The most common issue with DNS is propagation. Most commonly, you have made a change to your DNS configuration, but customers are not seeing the change at their location.
The key thing to realize is that there are countless DNS servers and intermediate DNS resolvers around the world. Even if you set your TTL to a short interval, it can take up to 48 hours for the changes to propagate around the world.
Another potential issue is cached DNS responses. DNS changes may be live and propagated, but the end users might still have old DNS responses in their local or intermediate caches. Setting low TTL values can help mitigate those scenarios in the future, but if DNS is being set for the first time, waiting for at least a few hours is usually the only solution. Another potential fix is flushing your local DNS cache.
There are many online tools that can give you an overview of the progress of the DNS
propagation. One such tool is "WhatsmyDNS", which can be used for querying various DNS record types across many DNS servers across the globe.
Misconfigured or nonexistent DNS entries
If DNS changes have propagated but traffic still isn’t routed as desired, the
DNS configuration might have a misconfiguration. For example, you might set a proper A record
for your apex domain (e.g. mywebsite.com) but you forgot to set the DNS record for your ‘www’

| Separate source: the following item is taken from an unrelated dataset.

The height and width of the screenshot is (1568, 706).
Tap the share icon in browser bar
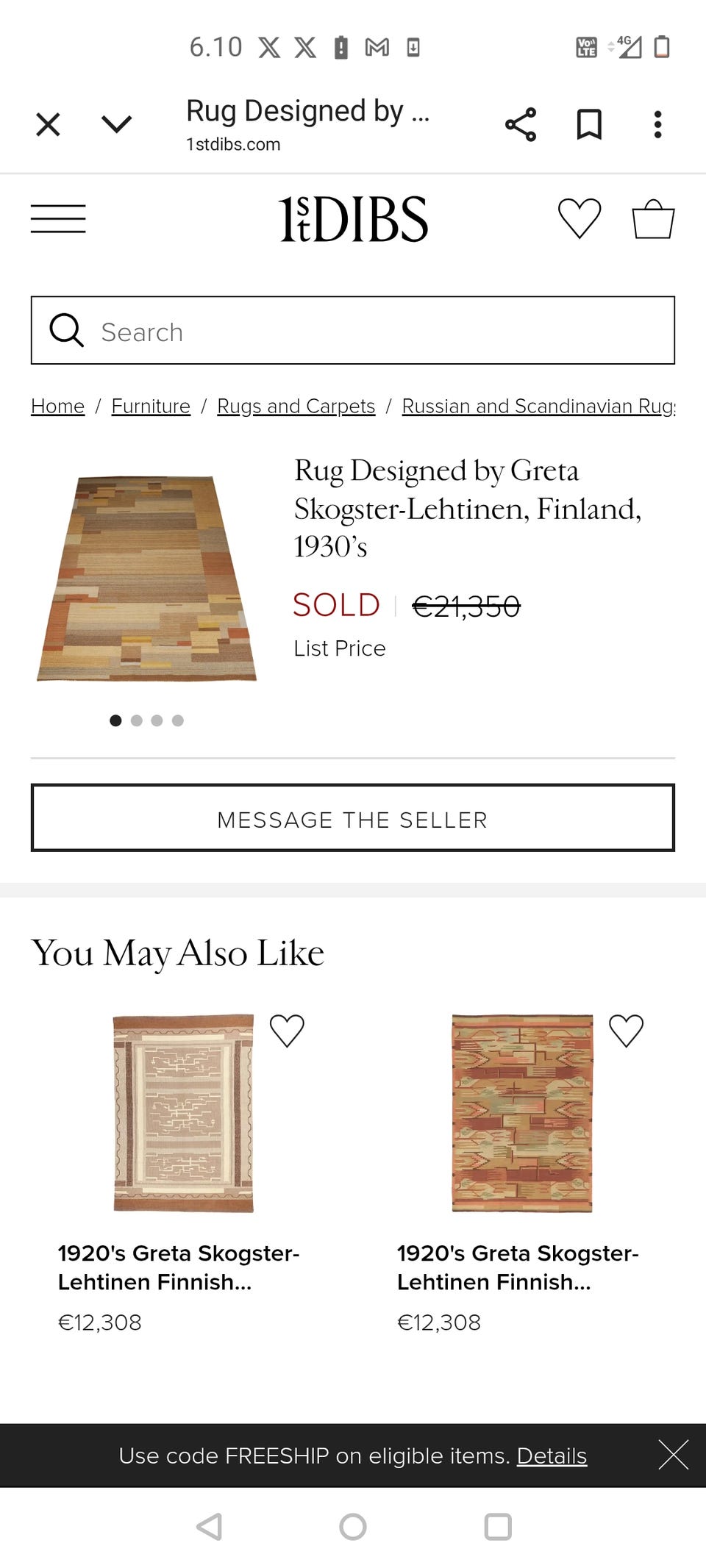pyautogui.click(x=521, y=124)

subdomain. If you try to reach your website through www.mywebsite.com, it will return a nasty error message. At this point, you need to verify the actual A or CNAME record for the
www subdomain is created and pointed to the correct IP address or hostname (in the case of a
CNAME record). Using popular DNS debug tools such as nslookup or dig can help a ton in
isolating these kinds of issues.
For example, in order to check if a particular A record exists for www.stackpath.com, you can use
the dig tool:
dig +short A www.mywebsite.com
If the above record didn’t exist, a dig tool would simply return an empty response. A similar query
can be made for a CNAME record type:
dig +short CNAME www.mywebsite.com
Email not routed properly after DNS changes
After creating a new DNS zone for a new domain or if you've switched to a different DNS
provider (hopefully StackPath) for your existing website and now you are unable to send or receive email. It’s likely your MX records are missing or not propagated. Depending on the email provider you use for your domain, you will need to have at least one MX record for your domain
pointed to the correct mail server. This is where nslookup and dig utilities come in handy. You
can use them to make a quick check whether proper MX records exist and where they point to.
For example, you can use the dig tool to check for any MX records for a given domain:
dig +short MX mywebsite.com
In the above case, the domain mywebsite.com uses Google’s mail servers to manage email.
It is possible you have set up DNS correctly in the StackPath Portal but you still need to update your domain registrar and point your domain name to StackPath. In general, it usually takes more time for the DNS changes to propagate. Depending on your domain registrar, you might need to double check your domain name is pointed to proper nameservers before the changes you made can start working.
To check the nameservers for a given domain, the dig tool can be used:
dig +short NS mywebsite.com
In the above example, the mywebsite.com domain uses SoftLayer’s nameservers to handle DNS for the domain name.